ParallelEnv¶

class paddle.distributed. ParallelEnv [source]

Note

This API is not recommended, if you need to get rank and world_size, it is recommended to use paddle.distributed.get_rank() and paddle.distributed.get_world_size() .

This class is used to obtain the environment variables required for the parallel execution of paddle.nn.Layer in dynamic mode.

The parallel execution in dynamic mode needs to be started using paddle.distributed.launch or paddle.distributed.spawn .

Examples

import paddle
import paddle.distributed as dist

def train():
    # 1. initialize parallel environment
    dist.init_parallel_env()

    # 2. get current ParallelEnv
    parallel_env = dist.ParallelEnv()
    print("rank: ", parallel_env.rank)
    print("world_size: ", parallel_env.world_size)

    # print result in process 1:
    # rank: 1
    # world_size: 2
    # print result in process 2:
    # rank: 2
    # world_size: 2

if __name__ == '__main__':
    # 1. start by ``paddle.distributed.spawn`` (default)
    dist.spawn(train, nprocs=2)
    # 2. start by ``paddle.distributed.launch``
    # train()

property rank

Rank of current trainer.

Its value is equal to the value of the environment variable PADDLE_TRAINER_ID . The default value is 0.

Examples

# execute this command in terminal: export PADDLE_TRAINER_ID=0
import paddle.distributed as dist

env = dist.ParallelEnv()
print("The rank is %d" % env.rank)
# The rank is 0

property world_size

The number of trainers (number of processes participating in current job).

Its value is equal to the value of the environment variable PADDLE_TRAINERS_NUM . The default value is 1.

Examples

# execute this command in terminal: export PADDLE_TRAINERS_NUM=4
import paddle.distributed as dist

env = dist.ParallelEnv()
print("The world_size is %d" % env.world_size)
# The world_size is 4

property device_id

The ID of selected GPU card for parallel training.

Its value is equal to the value of the environment variable FLAGS_selected_gpus . The default value is 0.

Examples

# execute this command in terminal: export FLAGS_selected_gpus=1
import paddle.distributed as dist

env = dist.ParallelEnv()
print("The device id are %d" % env.device_id)
# The device id are 1

property current_endpoint

The endpoint of current trainer, it is in the form of (node IP + port).

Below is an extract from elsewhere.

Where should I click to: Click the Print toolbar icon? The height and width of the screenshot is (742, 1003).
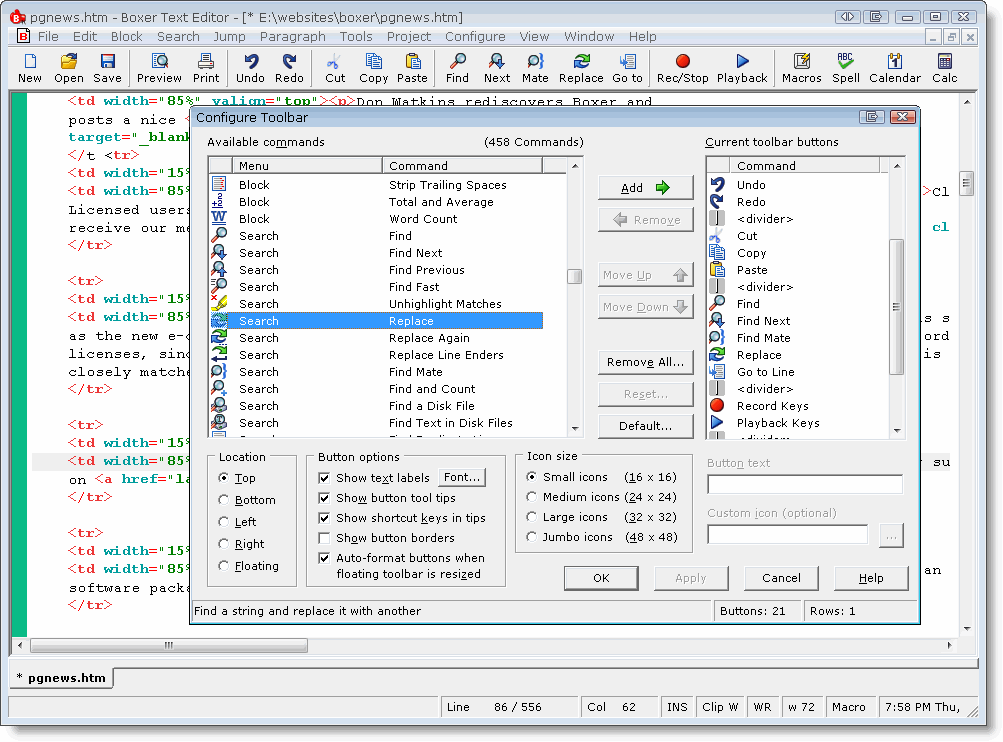206,68
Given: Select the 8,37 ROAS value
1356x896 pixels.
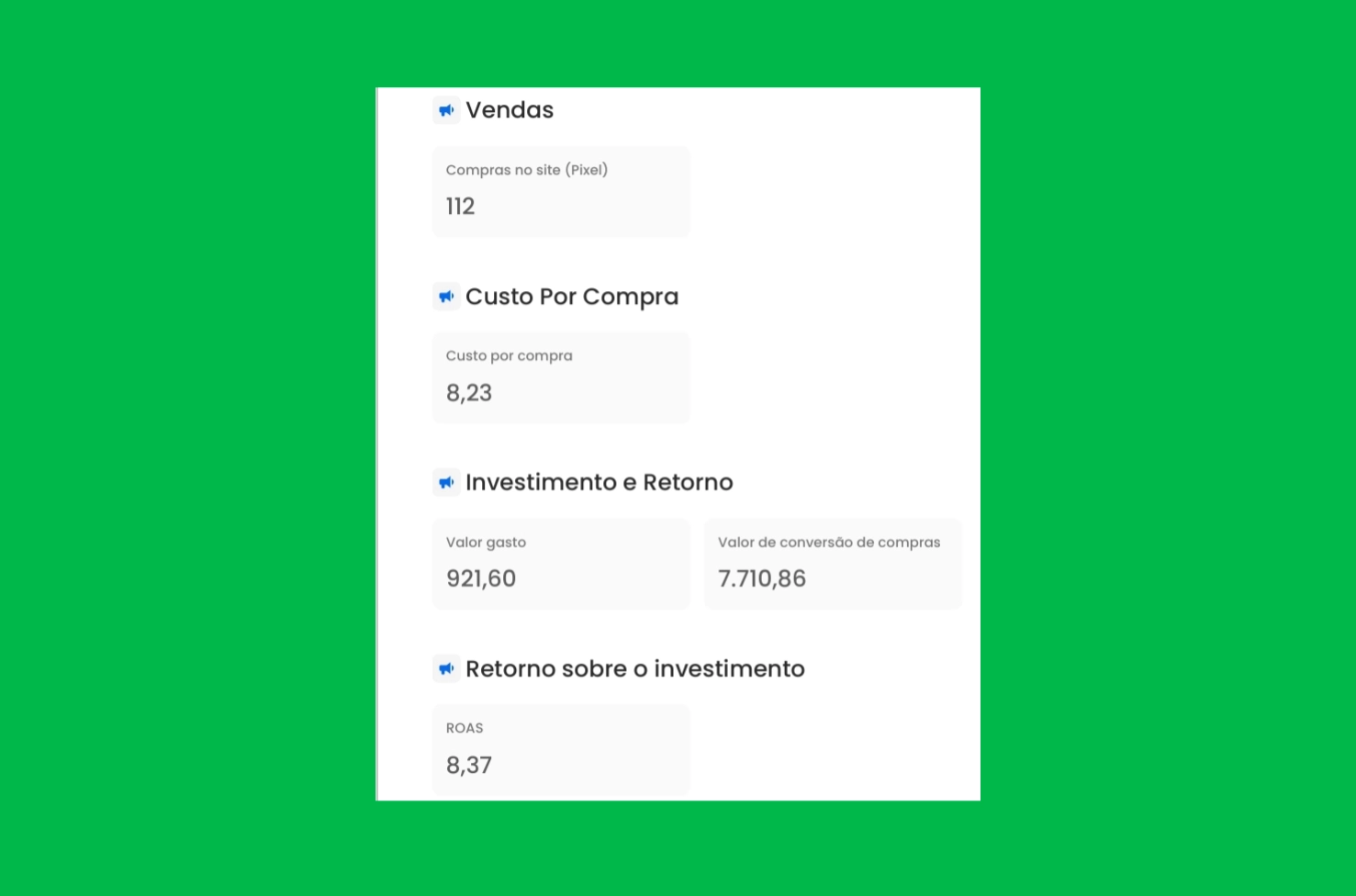Looking at the screenshot, I should click(x=468, y=765).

Its value is equal to the value of the environment variable PADDLE_CURRENT_ENDPOINT . The default value is “”.

Examples

# execute this command in terminal: export PADDLE_CURRENT_ENDPOINT=127.0.0.1:6170
import paddle.distributed as dist

env = dist.ParallelEnv()
print("The current endpoint are %s" % env.current_endpoint)
# The current endpoint are 127.0.0.1:6170

property trainer_endpoints

The endpoints of all trainer nodes in the task, which are used to broadcast the NCCL ID when NCCL2 is initialized.

Its value is equal to the value of the environment variable PADDLE_TRAINER_ENDPOINTS . The default value is “”.

Examples

# execute this command in terminal: export PADDLE_TRAINER_ENDPOINTS=127.0.0.1:6170,127.0.0.1:6171
import paddle.distributed as dist

env = dist.ParallelEnv()
print("The trainer endpoints are %s" % env.trainer_endpoints)
# The trainer endpoints are ['127.0.0.1:6170', '127.0.0.1:6171']

property nrings

Nrings of current trainer.

Its value is equal to the value of the environment variable FLAGS_nccl_nrings . The default value is 1.

Examples

# execute this command in terminal: export FLAGS_nccl_nrings=1
import paddle.distributed as dist

env = dist.ParallelEnv()
print("The nrings is %d" % env.nrings)
# the number of ring is 1

property local_rank

Rank of current trainer.

Its value is equal to the value of the environment variable PADDLE_TRAINER_ID . The default value is 0.

Examples

# execute this command in terminal: export PADDLE_TRAINER_ID=0
import paddle.distributed as dist

env = dist.ParallelEnv()
print("The rank is %d" % env.rank)
# The rank is 0

property nranks

The number of trainers (number of processes participating in current job).

Its value is equal to the value of the environment variable PADDLE_TRAINERS_NUM . The default value is 1.

Examples

# execute this command in terminal: export PADDLE_TRAINERS_NUM=4
import paddle.distributed as dist

env = dist.ParallelEnv()
print("The world_size is %d" % env.world_size)
# The world_size is 4

property dev_id

The ID of selected GPU card for parallel training.

Its value is equal to the value of the environment variable FLAGS_selected_gpus . The default value is 0.

Examples

# execute this command in terminal: export FLAGS_selected_gpus=1
import paddle.distributed as dist

env = dist.ParallelEnv()
print("The device id are %d" % env.device_id)
# The device id are 1